O presidente do colegiado, senador Carlos Viana (Podemos-MG), comentou que o depoimento demonstra que a defesa de Cavalcanti está utilizando o espaço da CPMI para construir sua estratégia de defesa.
“É impossível que uma pessoa que sai de São Paulo, sob suspeita de negociação de emendas parlamentares, ganhando R$ 5 mil por mês, venha para Brasília e amealhe um patrimônio só em carros, de R$ 200 milhões; uma adega de R$ 7 milhões e toda uma vida de luxo. Está muito bem demonstrado pela quebra de sigilo, pela movimentação financeira que nós temos, de que ele é apenas uma parte de todo esse esquema”, afirmou o presidente da CPMI.
“A PF investiga ele como suposto laranja. Os dados estão mostrando que ele não tem lastro naquilo que está colocando como patrimônio próprio, mesmo que seja colocando no imposto de renda, dificilmente ele consegue explicar a origem de tanto dinheiro, de tantos bens valiosos que a PF apreendeu”, continuou.
Máfia
Viana afirmou que Cavalcanti integra o que classificou como uma máfia, com contatos com políticos, servidores públicos e outras autoridades.
“É uma quadrilha que tomou de assalto a receita, que corrompeu servidores e que perpassou governos e que tinha bons relacionamentos com a política, liberdade de acesso aqui ao Senado, na Câmara dos Deputados e fazia doações a campanhas políticas. É um modus operandi já muito conhecido e que, a meu ver, demonstra que eles não esperavam, em momento algum, serem apanhados, eles tinham tanta tranquilidade que eles permaneceriam ocultos e esse patrimônio serviria para que eles continuassem tendo uma vida de bilionários”, opinou.
O senador disse ainda que aguarda a resposta do ministro do STF, André Mendonça, sobre o pedido da CPMI para ouvir o depoimento de Camisotti. Um habeas corpus do ministro deu a Camisoti o direito de não ser obrigado a depor no colegiado.

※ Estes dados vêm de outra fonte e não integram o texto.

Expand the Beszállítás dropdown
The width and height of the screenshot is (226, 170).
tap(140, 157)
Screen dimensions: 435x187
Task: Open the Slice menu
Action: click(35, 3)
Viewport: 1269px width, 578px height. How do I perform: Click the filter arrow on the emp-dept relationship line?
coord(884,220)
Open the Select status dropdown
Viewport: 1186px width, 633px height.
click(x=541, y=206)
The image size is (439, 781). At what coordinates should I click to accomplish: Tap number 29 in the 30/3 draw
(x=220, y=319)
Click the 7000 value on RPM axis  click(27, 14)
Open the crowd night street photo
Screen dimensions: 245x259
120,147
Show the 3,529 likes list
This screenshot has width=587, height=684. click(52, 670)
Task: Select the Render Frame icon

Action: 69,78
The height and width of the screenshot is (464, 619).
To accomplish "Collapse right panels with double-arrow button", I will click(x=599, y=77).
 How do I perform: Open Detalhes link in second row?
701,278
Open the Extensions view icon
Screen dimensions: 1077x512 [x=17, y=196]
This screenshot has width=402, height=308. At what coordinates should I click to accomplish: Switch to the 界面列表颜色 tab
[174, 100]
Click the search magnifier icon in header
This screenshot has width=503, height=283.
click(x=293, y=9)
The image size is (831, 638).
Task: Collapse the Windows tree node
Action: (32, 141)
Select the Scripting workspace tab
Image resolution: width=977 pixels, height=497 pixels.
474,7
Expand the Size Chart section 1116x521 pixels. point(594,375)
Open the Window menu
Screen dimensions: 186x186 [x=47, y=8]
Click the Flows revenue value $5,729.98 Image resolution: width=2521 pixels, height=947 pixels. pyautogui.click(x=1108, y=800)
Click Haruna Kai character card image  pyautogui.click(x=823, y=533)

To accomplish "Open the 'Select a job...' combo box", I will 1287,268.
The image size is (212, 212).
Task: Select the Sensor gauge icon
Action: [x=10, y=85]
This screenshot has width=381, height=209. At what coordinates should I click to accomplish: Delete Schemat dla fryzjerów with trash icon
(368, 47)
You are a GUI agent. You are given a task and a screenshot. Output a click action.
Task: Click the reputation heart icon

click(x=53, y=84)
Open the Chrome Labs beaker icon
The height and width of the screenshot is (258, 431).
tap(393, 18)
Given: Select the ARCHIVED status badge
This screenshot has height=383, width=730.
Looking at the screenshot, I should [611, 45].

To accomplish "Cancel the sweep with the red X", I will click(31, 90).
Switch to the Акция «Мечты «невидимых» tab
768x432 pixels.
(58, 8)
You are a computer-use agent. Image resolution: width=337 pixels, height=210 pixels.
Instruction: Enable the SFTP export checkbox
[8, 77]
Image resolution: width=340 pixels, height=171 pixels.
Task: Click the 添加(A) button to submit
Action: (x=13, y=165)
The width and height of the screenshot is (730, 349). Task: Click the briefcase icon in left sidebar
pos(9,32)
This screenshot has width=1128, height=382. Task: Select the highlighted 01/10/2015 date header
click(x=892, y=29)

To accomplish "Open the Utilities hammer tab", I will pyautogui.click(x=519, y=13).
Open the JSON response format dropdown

“O Camisotti é fundamental nessa investigação para entender como todas essas peças se encaixam nesse esquema de roubo da previdência brasileira. Pedimos uma reconsideração no habeas corpus que ele concedeu de que o senhor Camisotti poderia comparecer se ele desejasse. Estamos aguardando uma resposta do ministro que estava viajando na semana passada. Espero que nesta semana nós possamos [ter a resposta], se for necessário farei uma nova visita ao STF”, disse.
Uma das associações investigadas na operação da PF e CGU por descontos indevidos em aposentadorias e pensões pagas pelo INSS é a Associação dos Aposentados Mutualistas para Benefícios Coletivos (AMBEC).
Segundo a investigação, a associação é supostamente controlada por “laranjas” ligados a Maurício Camisotti. Em 2021, as contribuições dos associados foram de R$ 135. Em 2022, o montante saltou para R$ 14,9 milhões e, em 2023, atingiu R$ 91 milhões.